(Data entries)

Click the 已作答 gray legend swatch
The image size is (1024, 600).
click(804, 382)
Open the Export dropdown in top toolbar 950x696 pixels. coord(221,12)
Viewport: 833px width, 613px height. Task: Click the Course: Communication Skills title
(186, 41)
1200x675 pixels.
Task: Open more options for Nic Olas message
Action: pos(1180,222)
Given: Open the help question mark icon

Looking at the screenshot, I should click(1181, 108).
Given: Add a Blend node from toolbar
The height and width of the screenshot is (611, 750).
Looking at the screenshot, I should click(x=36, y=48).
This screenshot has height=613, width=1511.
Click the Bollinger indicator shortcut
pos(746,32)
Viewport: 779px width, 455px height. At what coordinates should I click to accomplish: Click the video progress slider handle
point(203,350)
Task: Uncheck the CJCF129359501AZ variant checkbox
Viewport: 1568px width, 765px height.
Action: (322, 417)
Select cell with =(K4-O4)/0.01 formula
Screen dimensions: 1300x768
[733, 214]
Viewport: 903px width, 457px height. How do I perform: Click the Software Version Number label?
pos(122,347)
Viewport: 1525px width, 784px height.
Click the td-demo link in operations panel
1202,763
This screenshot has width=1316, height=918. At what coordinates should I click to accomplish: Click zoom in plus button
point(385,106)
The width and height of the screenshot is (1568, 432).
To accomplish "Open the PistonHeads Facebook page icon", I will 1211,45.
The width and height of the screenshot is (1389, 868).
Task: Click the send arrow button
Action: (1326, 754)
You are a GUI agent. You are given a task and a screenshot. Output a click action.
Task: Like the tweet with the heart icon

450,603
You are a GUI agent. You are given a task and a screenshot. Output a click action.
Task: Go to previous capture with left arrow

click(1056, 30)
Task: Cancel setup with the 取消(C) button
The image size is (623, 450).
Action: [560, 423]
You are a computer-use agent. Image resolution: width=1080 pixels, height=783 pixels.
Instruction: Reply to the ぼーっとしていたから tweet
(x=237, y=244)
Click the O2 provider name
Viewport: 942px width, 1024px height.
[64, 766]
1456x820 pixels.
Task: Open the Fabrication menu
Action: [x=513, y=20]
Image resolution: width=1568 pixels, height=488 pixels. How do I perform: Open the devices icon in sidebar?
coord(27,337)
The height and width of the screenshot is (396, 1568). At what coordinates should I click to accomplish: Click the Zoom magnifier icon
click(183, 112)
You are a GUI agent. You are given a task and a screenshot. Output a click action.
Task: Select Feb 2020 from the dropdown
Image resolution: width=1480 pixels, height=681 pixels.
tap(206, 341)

* Work item *
Reproduce only the lines running from the one that contains "Task: Select Feb 2020 from the dropdown" to the last line of the records.

* Output of the exercise *
Task: Select Feb 2020 from the dropdown
Image resolution: width=1480 pixels, height=681 pixels.
tap(206, 341)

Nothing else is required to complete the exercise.